──────── Data to examine

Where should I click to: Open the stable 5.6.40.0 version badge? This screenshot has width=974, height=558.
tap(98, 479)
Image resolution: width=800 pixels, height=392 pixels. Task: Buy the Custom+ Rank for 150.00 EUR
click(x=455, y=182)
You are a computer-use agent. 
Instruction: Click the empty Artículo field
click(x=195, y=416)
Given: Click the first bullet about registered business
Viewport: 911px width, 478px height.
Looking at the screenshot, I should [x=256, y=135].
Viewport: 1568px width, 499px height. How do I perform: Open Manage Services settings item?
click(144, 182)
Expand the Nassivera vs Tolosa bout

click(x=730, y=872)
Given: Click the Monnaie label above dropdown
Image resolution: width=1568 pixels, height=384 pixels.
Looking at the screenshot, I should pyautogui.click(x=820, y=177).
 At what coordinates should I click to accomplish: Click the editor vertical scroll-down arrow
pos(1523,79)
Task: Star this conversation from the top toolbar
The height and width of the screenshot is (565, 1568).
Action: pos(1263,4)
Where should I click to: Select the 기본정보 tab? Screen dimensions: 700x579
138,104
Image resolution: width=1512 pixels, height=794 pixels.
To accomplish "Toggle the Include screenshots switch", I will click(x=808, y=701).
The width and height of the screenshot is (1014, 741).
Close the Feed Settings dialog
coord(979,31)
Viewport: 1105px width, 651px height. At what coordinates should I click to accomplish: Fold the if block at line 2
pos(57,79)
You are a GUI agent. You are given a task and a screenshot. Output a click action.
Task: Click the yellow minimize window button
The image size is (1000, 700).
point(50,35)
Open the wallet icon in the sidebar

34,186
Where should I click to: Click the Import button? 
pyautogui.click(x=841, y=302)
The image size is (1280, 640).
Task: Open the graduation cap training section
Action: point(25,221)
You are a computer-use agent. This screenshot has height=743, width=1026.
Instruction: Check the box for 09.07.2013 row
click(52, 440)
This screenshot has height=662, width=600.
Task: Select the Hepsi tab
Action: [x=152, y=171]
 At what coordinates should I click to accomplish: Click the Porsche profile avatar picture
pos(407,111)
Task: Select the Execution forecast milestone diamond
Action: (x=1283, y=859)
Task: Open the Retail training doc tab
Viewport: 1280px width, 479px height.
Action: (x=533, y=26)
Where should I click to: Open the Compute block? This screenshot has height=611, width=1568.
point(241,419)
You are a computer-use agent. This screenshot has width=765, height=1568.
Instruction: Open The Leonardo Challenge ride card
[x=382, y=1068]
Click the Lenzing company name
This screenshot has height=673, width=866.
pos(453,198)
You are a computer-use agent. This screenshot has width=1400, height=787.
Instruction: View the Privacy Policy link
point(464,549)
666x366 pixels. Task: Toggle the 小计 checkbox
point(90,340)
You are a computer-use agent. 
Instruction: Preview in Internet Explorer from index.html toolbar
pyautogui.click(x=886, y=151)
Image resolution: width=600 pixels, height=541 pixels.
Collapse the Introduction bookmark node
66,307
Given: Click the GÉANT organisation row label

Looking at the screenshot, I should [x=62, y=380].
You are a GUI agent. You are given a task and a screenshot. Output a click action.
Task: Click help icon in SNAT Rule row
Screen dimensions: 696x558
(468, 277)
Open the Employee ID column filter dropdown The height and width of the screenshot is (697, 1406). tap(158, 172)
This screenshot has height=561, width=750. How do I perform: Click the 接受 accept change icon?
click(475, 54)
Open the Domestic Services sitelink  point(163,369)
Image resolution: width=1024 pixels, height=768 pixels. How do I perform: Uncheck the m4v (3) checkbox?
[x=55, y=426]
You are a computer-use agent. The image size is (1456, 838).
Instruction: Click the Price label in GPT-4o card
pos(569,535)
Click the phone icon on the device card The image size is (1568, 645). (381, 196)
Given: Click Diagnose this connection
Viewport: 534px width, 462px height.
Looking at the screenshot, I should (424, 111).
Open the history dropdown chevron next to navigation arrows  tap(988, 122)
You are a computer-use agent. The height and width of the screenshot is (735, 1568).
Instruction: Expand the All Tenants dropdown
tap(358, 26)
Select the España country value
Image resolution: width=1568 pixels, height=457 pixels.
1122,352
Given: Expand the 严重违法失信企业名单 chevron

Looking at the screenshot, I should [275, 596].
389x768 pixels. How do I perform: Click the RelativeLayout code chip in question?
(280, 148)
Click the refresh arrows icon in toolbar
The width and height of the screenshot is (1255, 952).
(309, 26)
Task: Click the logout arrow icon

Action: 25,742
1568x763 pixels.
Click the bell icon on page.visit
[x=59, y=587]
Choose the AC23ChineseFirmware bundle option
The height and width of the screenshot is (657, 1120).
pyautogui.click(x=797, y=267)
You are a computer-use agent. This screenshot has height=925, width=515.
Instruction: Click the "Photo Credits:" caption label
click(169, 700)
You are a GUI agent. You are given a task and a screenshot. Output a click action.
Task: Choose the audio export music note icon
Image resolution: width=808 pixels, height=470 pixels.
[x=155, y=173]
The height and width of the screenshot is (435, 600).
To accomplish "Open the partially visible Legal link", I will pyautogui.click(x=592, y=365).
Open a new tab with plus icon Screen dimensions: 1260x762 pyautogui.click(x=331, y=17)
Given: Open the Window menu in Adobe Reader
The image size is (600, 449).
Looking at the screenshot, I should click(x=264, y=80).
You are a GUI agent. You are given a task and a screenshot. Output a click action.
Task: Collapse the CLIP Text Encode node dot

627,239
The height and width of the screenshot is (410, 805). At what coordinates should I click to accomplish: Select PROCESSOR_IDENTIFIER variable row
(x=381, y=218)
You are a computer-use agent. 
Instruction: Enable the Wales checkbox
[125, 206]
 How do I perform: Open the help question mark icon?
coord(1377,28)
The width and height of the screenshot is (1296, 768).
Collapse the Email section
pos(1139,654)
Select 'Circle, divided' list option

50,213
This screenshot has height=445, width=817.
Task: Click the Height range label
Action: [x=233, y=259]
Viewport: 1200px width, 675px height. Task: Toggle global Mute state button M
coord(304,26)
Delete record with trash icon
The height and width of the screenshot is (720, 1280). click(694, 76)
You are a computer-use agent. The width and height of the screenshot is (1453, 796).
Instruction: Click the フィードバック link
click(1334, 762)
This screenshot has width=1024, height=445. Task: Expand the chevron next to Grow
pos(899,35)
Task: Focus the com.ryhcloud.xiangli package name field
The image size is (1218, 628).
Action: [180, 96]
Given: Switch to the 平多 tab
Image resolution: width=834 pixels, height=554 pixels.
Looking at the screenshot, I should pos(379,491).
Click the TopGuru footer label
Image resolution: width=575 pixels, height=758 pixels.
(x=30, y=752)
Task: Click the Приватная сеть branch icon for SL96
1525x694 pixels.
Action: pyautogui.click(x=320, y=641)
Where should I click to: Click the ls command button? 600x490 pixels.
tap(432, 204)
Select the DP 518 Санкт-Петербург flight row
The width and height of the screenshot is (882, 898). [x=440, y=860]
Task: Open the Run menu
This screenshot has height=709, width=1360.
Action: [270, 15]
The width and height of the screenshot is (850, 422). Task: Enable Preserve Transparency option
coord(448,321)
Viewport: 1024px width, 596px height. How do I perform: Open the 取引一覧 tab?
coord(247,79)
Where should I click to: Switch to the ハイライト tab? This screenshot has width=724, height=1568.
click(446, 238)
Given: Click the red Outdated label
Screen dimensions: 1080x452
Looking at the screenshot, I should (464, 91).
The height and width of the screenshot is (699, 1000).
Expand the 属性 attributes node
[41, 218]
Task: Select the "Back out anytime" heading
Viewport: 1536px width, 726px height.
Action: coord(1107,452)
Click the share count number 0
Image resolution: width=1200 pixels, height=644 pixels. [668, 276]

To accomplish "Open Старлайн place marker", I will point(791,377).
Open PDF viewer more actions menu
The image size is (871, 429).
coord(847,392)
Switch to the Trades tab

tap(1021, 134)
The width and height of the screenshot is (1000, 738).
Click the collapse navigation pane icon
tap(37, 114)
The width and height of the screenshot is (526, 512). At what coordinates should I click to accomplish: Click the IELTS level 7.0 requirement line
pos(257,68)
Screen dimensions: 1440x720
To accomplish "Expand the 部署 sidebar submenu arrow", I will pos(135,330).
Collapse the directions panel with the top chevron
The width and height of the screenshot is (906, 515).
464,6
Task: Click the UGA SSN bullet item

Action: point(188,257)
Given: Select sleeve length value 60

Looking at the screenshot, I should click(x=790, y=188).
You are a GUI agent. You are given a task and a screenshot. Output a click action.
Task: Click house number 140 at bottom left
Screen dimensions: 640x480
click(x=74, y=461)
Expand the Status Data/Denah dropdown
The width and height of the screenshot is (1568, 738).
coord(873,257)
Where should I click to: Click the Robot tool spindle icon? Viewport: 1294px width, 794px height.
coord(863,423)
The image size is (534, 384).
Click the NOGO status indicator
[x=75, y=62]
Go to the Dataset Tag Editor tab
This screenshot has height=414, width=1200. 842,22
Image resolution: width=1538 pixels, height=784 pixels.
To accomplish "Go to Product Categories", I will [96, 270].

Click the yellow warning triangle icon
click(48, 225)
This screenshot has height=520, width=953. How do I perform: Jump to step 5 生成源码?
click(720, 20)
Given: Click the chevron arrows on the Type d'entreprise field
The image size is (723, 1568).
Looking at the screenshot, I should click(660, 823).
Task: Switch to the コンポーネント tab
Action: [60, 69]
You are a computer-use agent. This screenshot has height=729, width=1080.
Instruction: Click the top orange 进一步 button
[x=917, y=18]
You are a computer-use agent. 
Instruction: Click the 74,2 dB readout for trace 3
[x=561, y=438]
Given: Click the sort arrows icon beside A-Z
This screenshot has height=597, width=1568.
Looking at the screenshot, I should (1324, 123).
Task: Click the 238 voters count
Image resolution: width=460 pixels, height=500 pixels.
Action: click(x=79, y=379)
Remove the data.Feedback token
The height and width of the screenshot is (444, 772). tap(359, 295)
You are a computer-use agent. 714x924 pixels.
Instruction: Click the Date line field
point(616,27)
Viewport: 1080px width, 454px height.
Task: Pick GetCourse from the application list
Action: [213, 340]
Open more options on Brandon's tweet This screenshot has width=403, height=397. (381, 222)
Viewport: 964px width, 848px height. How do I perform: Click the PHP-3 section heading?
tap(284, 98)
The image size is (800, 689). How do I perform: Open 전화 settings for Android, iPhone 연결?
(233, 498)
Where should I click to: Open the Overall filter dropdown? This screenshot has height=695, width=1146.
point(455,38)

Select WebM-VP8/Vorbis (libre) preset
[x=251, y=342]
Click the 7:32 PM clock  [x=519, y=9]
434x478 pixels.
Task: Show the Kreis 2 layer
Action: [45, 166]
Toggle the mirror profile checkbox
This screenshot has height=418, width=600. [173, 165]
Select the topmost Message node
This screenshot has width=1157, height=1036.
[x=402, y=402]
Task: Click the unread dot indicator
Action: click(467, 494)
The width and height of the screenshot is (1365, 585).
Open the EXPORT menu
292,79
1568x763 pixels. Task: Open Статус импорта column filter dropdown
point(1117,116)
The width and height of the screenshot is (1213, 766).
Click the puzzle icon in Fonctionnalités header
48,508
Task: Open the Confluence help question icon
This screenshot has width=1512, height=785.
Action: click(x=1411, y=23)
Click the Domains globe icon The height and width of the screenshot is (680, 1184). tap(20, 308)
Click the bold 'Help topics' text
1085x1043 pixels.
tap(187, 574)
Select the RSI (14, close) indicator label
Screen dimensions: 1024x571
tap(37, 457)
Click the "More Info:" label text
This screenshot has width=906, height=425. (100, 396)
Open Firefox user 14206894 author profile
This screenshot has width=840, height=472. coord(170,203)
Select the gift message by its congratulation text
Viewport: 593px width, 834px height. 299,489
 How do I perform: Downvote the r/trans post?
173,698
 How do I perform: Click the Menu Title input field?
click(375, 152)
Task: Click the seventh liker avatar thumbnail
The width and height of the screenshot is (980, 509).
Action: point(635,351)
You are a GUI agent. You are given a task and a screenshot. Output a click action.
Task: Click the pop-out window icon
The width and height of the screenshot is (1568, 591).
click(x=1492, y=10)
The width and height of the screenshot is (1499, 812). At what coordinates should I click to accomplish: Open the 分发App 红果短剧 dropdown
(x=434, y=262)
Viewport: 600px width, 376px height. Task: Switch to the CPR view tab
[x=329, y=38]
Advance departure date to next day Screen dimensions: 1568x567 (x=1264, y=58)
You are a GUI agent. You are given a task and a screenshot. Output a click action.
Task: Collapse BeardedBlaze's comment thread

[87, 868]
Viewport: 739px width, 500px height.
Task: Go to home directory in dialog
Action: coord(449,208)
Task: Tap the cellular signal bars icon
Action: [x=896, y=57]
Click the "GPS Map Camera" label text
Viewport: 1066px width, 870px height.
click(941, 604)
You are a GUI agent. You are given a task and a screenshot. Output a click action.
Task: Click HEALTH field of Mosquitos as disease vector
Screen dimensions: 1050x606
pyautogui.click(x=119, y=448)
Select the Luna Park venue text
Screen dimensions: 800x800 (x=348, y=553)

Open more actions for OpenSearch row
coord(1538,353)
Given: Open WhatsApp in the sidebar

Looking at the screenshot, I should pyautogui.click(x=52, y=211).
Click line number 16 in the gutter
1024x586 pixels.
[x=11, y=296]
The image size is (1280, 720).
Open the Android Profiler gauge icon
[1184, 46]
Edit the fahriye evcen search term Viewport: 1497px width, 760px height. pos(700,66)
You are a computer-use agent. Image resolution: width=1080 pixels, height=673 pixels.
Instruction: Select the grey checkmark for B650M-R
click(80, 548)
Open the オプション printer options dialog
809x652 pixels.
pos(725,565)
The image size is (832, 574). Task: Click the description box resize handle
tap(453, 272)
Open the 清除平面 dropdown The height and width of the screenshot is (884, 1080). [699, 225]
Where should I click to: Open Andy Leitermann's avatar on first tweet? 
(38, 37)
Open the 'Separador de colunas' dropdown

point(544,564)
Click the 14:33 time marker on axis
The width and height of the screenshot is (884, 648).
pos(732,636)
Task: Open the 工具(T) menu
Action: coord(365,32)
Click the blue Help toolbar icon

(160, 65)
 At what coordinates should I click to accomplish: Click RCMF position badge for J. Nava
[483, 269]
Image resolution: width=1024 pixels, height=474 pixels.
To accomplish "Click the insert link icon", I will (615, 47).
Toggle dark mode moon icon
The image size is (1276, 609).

────────────────

What is needed – From the records given above, copy all lines containing "arrows".

Task output –
Open the history dropdown chevron next to navigation arrows  tap(988, 122)
Click the refresh arrows icon in toolbar
Given: Click the chevron arrows on the Type d'entreprise field
Given: Click the sort arrows icon beside A-Z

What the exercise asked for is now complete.